• Records for processing
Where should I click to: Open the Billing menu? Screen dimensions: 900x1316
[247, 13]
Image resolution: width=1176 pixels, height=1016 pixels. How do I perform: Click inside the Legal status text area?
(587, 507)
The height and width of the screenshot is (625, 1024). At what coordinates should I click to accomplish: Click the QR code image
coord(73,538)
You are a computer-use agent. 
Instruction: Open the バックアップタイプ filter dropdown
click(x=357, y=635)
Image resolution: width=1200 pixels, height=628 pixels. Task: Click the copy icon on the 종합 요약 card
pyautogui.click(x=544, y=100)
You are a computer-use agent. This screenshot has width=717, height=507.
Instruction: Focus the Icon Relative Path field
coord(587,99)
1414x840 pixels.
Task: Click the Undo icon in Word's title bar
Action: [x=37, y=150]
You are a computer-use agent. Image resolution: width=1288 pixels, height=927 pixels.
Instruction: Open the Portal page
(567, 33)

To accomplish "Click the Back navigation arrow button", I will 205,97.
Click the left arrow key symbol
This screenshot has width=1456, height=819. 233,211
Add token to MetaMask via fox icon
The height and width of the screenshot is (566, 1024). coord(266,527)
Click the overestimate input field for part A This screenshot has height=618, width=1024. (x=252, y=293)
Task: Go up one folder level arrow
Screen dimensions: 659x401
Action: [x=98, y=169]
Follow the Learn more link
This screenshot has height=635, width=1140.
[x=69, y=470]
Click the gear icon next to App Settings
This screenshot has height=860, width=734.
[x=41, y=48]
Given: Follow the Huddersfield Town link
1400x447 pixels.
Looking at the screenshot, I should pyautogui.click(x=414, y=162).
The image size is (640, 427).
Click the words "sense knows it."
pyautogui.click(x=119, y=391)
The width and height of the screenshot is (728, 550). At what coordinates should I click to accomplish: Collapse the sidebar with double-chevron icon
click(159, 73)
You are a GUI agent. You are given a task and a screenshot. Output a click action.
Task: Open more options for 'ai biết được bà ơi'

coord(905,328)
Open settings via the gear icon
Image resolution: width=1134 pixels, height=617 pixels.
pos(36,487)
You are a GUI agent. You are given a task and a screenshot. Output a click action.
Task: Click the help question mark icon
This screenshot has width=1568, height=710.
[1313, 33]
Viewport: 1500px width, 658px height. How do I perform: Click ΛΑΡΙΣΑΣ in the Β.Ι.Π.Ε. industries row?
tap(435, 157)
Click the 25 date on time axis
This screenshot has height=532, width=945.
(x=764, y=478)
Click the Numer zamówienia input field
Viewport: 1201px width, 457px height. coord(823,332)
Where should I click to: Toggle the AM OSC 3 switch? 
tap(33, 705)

• Exercise brief
Locate the line that contains "Task: Open more", then please quote it and every line after it to the end of the entries above, exactly and with nothing else.

• Solution to the problem
Task: Open more options for 'ai biết được bà ơi'

coord(905,328)
Open settings via the gear icon
Image resolution: width=1134 pixels, height=617 pixels.
pos(36,487)
You are a GUI agent. You are given a task and a screenshot. Output a click action.
Task: Click the help question mark icon
This screenshot has width=1568, height=710.
[1313, 33]
Viewport: 1500px width, 658px height. How do I perform: Click ΛΑΡΙΣΑΣ in the Β.Ι.Π.Ε. industries row?
tap(435, 157)
Click the 25 date on time axis
This screenshot has height=532, width=945.
(x=764, y=478)
Click the Numer zamówienia input field
Viewport: 1201px width, 457px height. coord(823,332)
Where should I click to: Toggle the AM OSC 3 switch? 
tap(33, 705)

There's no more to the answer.